留学先にいる娘とチャットしていた。夏休みに帰国したら何をする、というような他愛のない話をしていたときに、料理がしたいな、基本的なものでいいから、というので、また一緒に色々作ろうね、と書いて、「料理はその人の生き様だからね」と続けた。深く考えたわけではなかったが、日頃からそのように思っていて、娘に伝えたいと思った途端に一言に集約されたようだ。

人世、というと大袈裟に聴こえるが、実際、人がどう生きるかということの根底には必ず、何をどう食べて生きてきたか、ということがあり、その人の様々な思考や言動、心の動き方、人との関わり方などに大きな影響を与えていると、私は思っている。どこの国や地域で生まれ育ち、そこがどんな気候や環境だったか、ということと同様に。いや、それ以上に。

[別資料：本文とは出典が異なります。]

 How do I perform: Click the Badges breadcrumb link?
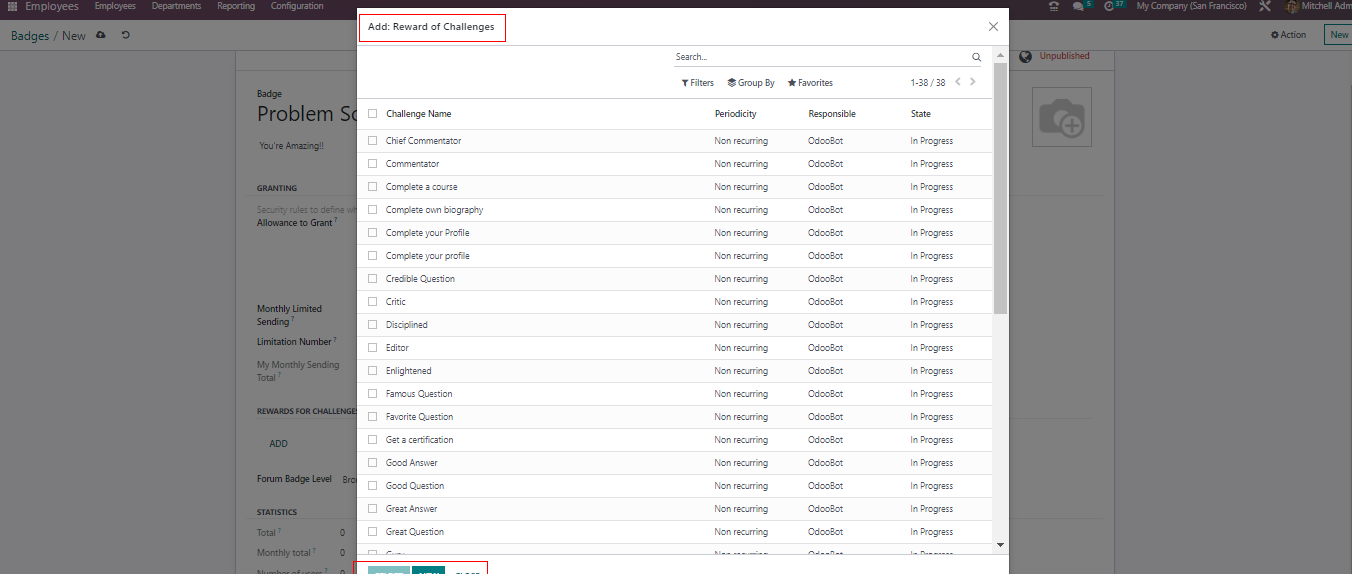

人それぞれ、小さい頃に朝を迎えて布団から抜け出し、最初に口にしていた朝ごはんの記憶があるだろう。昭和的場面で言えば、お母さんが葱を刻んでいた音とともに思い出す、とか、私の場合は、トーストが好きではなく、ご飯がいいなと思いながら、毎朝こっそり残していたことなど。朝ごはん以外でも、玉子焼き、お味噌汁、はたまたカレーやラザニアといった母の味、父が特別な時に作る一品、学校給食のお気に入りや苦手料理、長く過ごした寮の食堂の味や、合宿中の割り箸が折れるような冷えたハンバーグ、アルバイトの居候先でほっこりできる時間の美味しいご飯の味や、学食の生姜焼き定食などなど。その人がいつでも思い出せる味には色々あるはずだ。

さらに、人が料理をし始めると、どんな料理を食べて生きてきて、自分はどんなものが食べたいのかや、人に食べさせたいと思っているのかが、その人の料理に現れてくるように思う。自身がものすごく小食でも素晴らしく美味しいお料理を作る人もあれば、食べるの大好き、と言いながら、食べられればなんでもいいのか?と思うくらい、その内容には無頓着な人もいる。

最初に触れたように、食べ物や食べ方が直接その人の生きることに繋がっていると感じていると、自ずと、出来ればより身体によいと思われるものを、良い組み合わせで、適量、より美味しいなと感じられるセッティングで食べたいし、大切な人にも食べてもらいたいと考えるようになるのではないかと思う。さらに、誰がどんなところで捕ったり、どんな気持ちで作った食材なのかを感じながら、自分はこれを誰のために、どんな気持ちで食べてもらいたいかなど考えながら料理をするというところにも繋がっていくように思う。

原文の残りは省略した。